Problems and tasks:
**A)** In the BacillaFilla article, what makes the spores begin germinating?
**B)** Please reproduce the stretch of the BacillaFilla article from "This clumping activates" through "novel and useful.".

Passage:
####################

BacillaFilla germs repair cracked concrete

Bio-engineered bacteria produce fiberous adhesive to prolong life of older buildings.

Comments Off on BacillaFilla germs repair cracked concrete November 22, 2010
by Desgin Engineering staff

United Kingdom – A group of engineering, micro-biology and bio-engineering students from Newcastle University have developed a genetically-modified microbe programmed to repair cracks in the concrete. Once at the bottom, it produces a mixture of calcium carbonate and a bacterial glue which combine with the filamentous bacterial cells to “knit” a building back together. Ultimately hardening to the same strength as the surrounding concrete, the aptly named “BacillaFilla”has been developed to prolong the life of structures which are environmentally costly to build.

“Around five per cent of all man-made carbon dioxide emissions are from the production of concrete, making it a significant contributor to global warming,” explained joint project instructor, Dr Jennifer Hallinan. “Finding a way of prolonging the lifespan of existing structures means we could reduce this environmental impact and work towards a more sustainable solution. This could be particularly useful in earthquake zones where hundreds of buildings have to be flattened because there is currently no easy way of repairing the cracks and making them structurally sound.”

As part of the research, the students have not only considered the advantages of their engineered bacteria, but also the potential risks to the environment. The BacillaFilla spores only start germinating when they make contact with the very specific pH of concrete. Once the cells have germinated, they swarm down the fine cracks in the concrete and are able to sense when they reach the bottom because of the clumping of the bacteria.

This clumping activates concrete repair, with the cells differentiating into three types: cells which produce calcium carbonate crystals, cells which become filamentous acting as reinforcing fibres and cells which produce a Levans glue which acts as a binding agent and fills the gap.

The nine students, whose backgrounds range from computer science, civil engineering and bioinformatics to microbiology and biochemistry, took part in the International Genetically Engineered Machines contest (iGEM), is run out of the Massachusetts Institute of Technology (MIT) in Cambridge, Boston. The aim is to get together a team of students from a variety of backgrounds to design and genetically engineer a bacterium to do something novel and useful.

Over 130 teams took part in this yearas event and it is the third time Newcastle University has won Gold. The team instructors were Professor Neil Wipat and Dr Jennifer Hallinan, and the advisors were Dr Wendy Smith, Dr Matthew Pocock, Dr Colin Davies, Dr Jem Stach and Professor Colin Harwood.

####################

[Collected data]
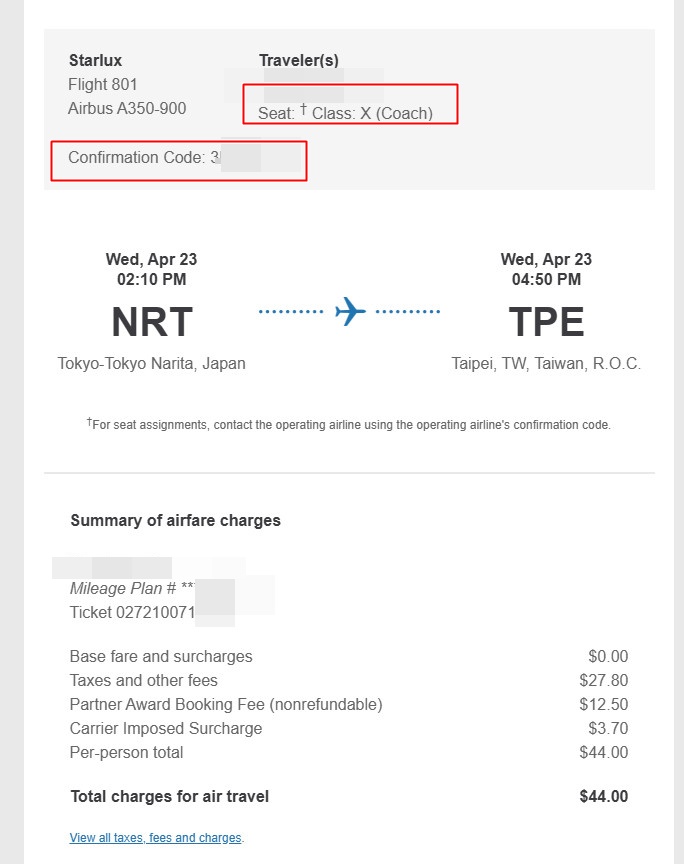The height and width of the screenshot is (864, 684).
Task: Click the Starlux airline name
Action: (95, 60)
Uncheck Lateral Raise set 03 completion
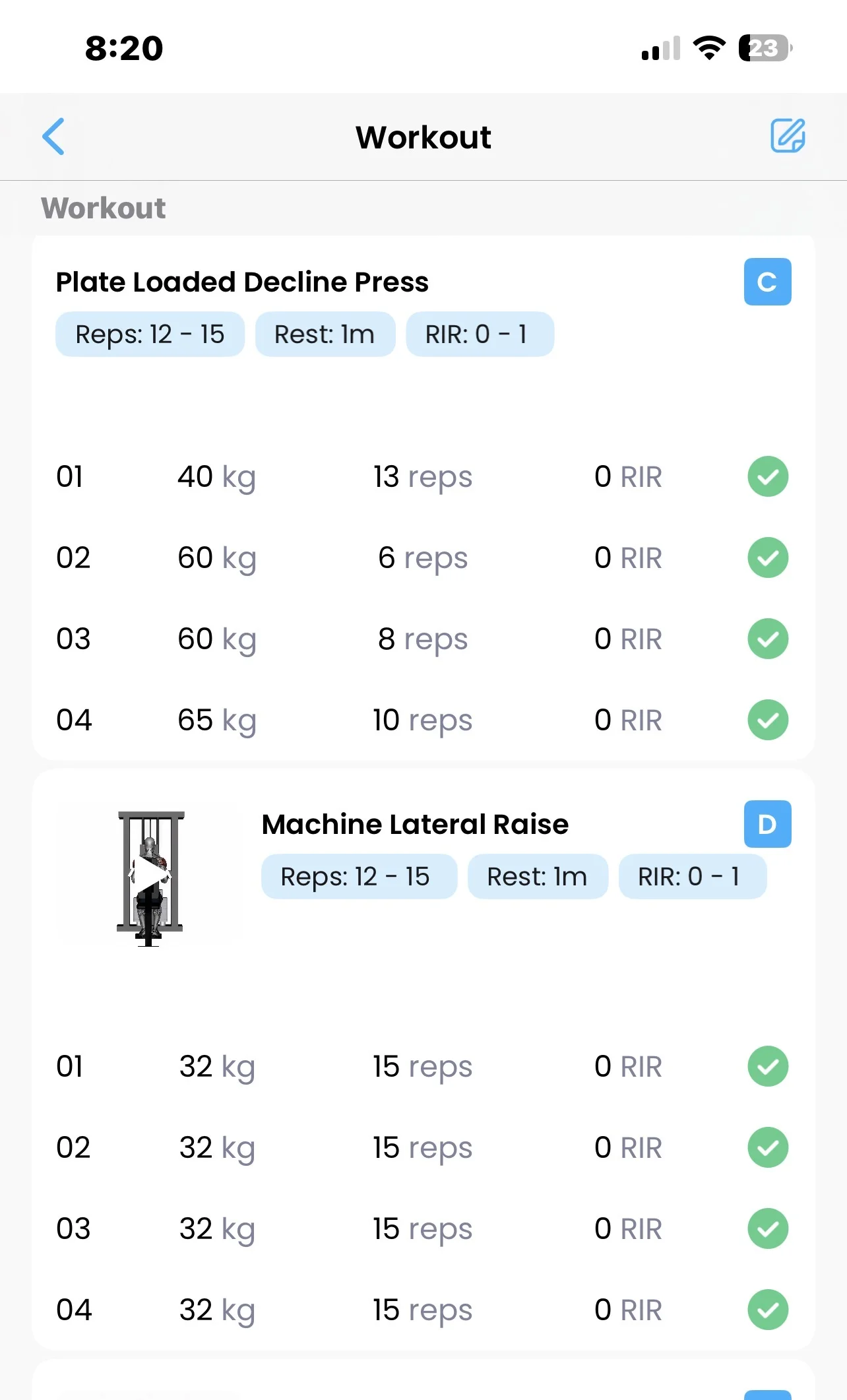Screen dimensions: 847x1400 click(x=768, y=1228)
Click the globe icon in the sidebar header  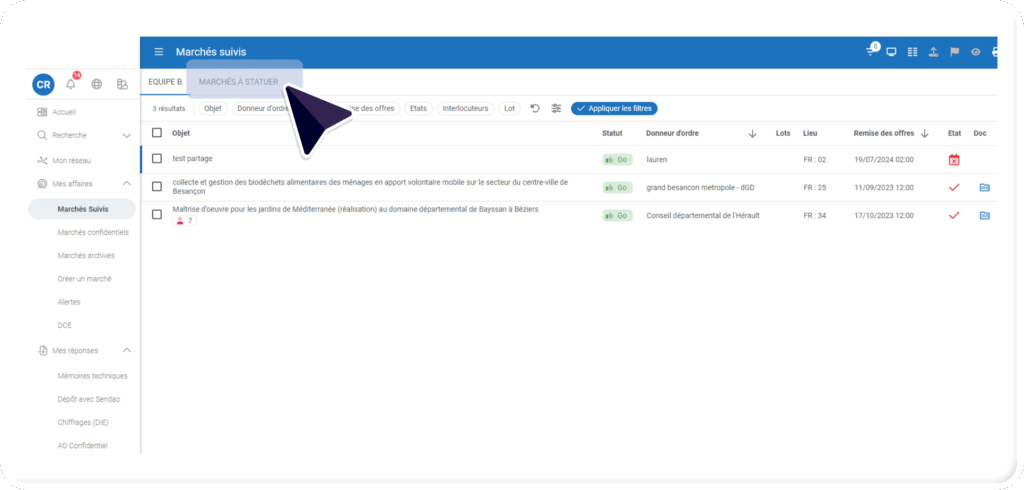pos(97,84)
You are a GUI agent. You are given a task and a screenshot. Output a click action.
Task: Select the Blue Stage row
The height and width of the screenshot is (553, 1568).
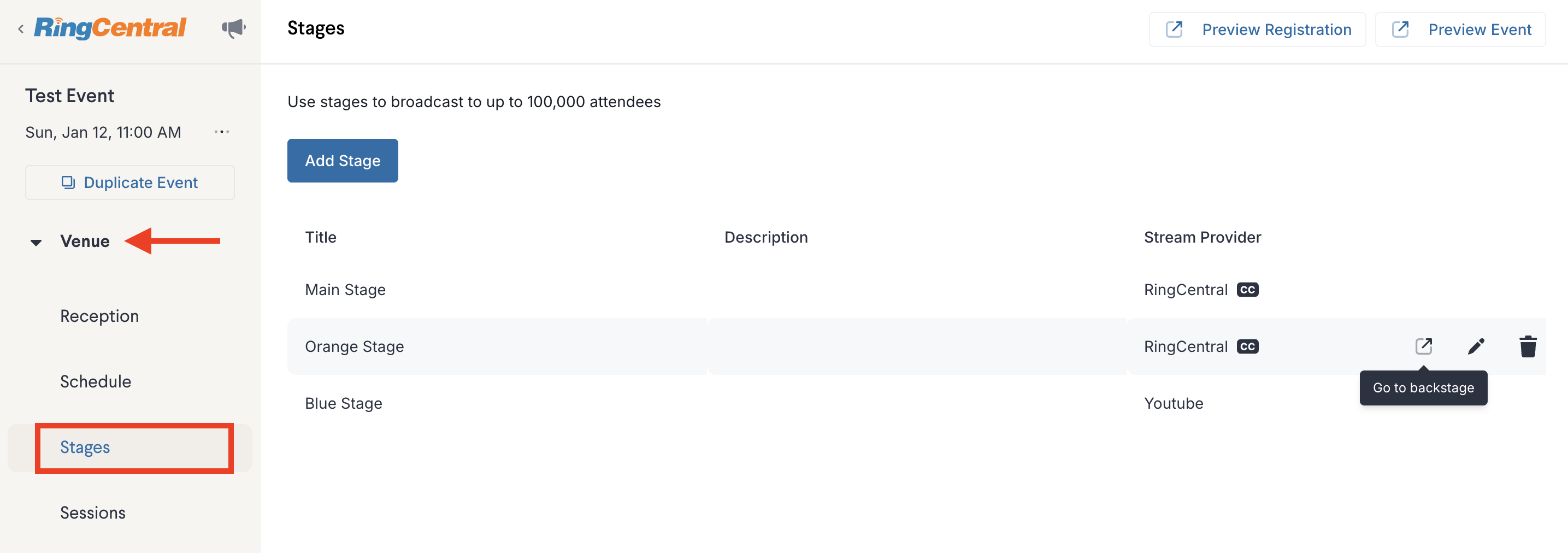pyautogui.click(x=916, y=403)
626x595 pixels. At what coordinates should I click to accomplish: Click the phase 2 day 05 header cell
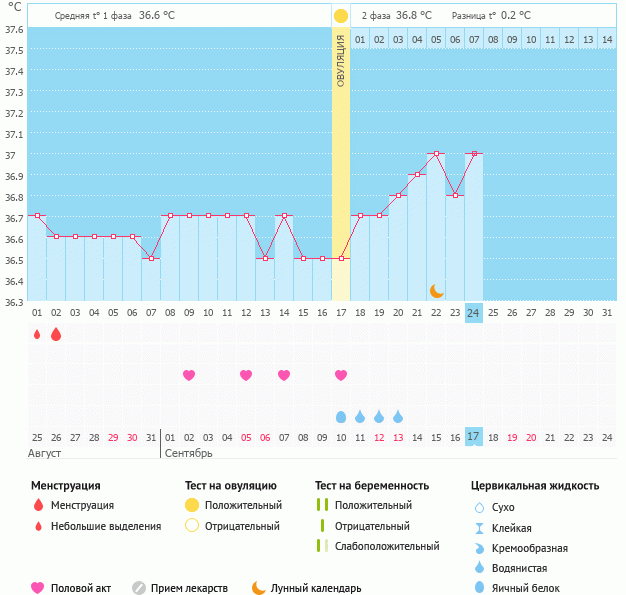click(x=436, y=39)
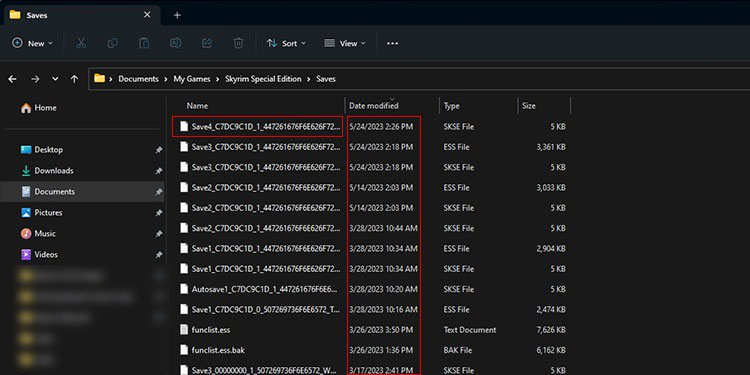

####################

Task-by-task outputs:
**A)** Contact with the very specific pH of concrete.

**B)**
This clumping activates concrete repair, with the cells differentiating into three types: cells which produce calcium carbonate crystals, cells which become filamentous acting as reinforcing fibres and cells which produce a Levans glue which acts as a binding agent and fills the gap.

The nine students, whose backgrounds range from computer science, civil engineering and bioinformatics to microbiology and biochemistry, took part in the International Genetically Engineered Machines contest (iGEM), is run out of the Massachusetts Institute of Technology (MIT) in Cambridge, Boston. The aim is to get together a team of students from a variety of backgrounds to design and genetically engineer a bacterium to do something novel and useful.